The most important Gods are; Brahma - the Creator, Vishnu – the Protector, and Shiva the Destroyer.
But all the Gods depend on Shakti, the female side of God’s personality, to help them. Shakti embodies the creative, caring and protective qualities that the universe needs to exist, and carry on existing. The most important forms of Shakti are the Goddesses Saraswati, Lakshmi and Durga.
At Navaratri, all the Goddesses are worshipped, but Durga is given special importance because of a story that tells how she saved the world from the demon Mahishashura.
The festival ends on the tenth day, called Dashera or Dussehra which means “The Day of Victory”. People celebrate with bonfires and even more food.
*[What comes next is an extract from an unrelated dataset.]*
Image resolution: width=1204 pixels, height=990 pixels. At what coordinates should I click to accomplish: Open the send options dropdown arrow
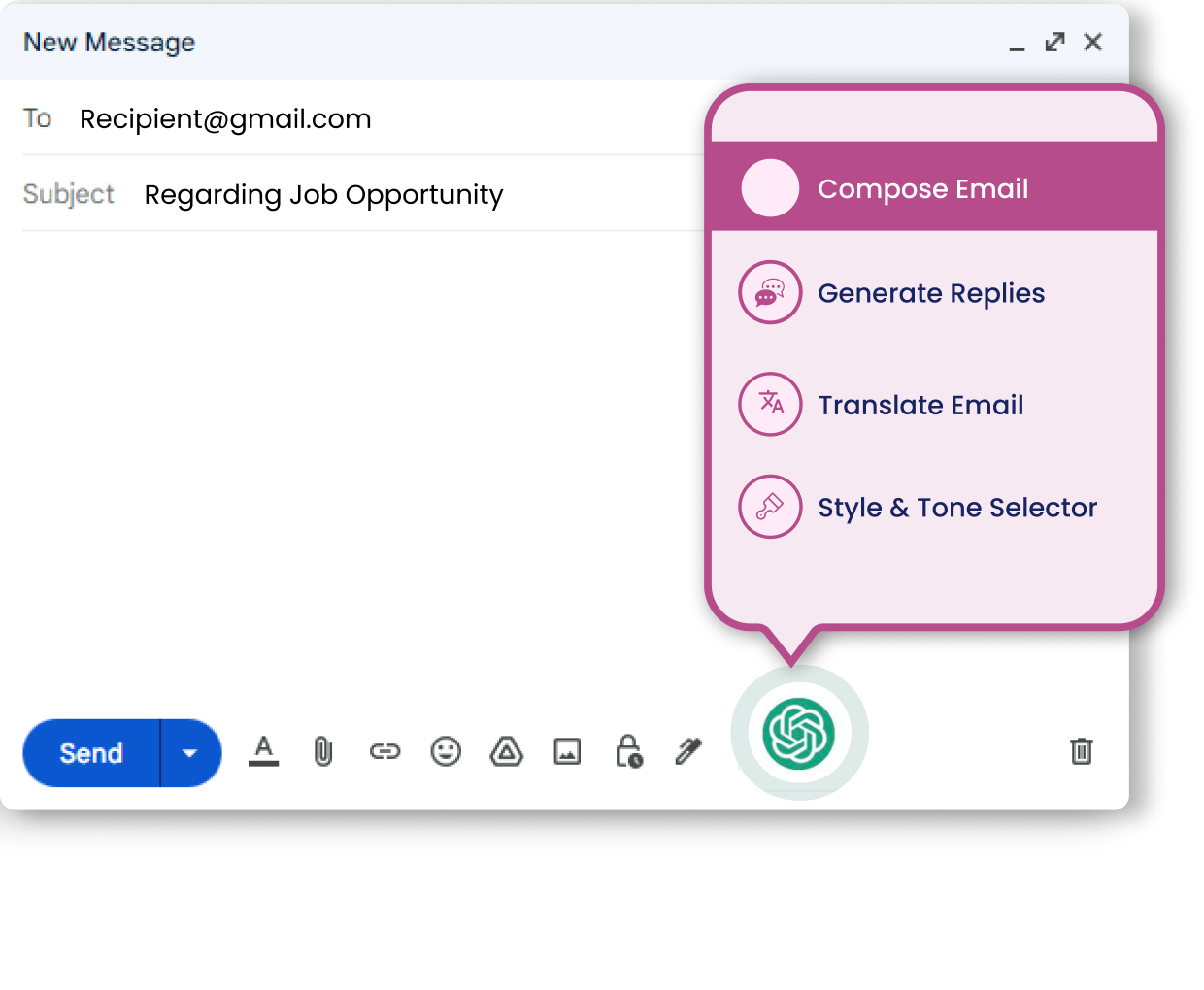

In some parts of India, the statues of Durga that have been used for worship during Navaratri are carried through the streets in a procession, and then plunged into the nearest river. The idea is that the Goddess returns to nature and that her creative power will help the crops to grow in the coming year.
The main message of the Festival is that the power of women in general, and mothers in particular, should be respected.The theme of female empowerment was highlighted heavily throughout the assembly. Therefore, the next time you hear someone say, “You fight like a girl,”- that’s actually a compliment.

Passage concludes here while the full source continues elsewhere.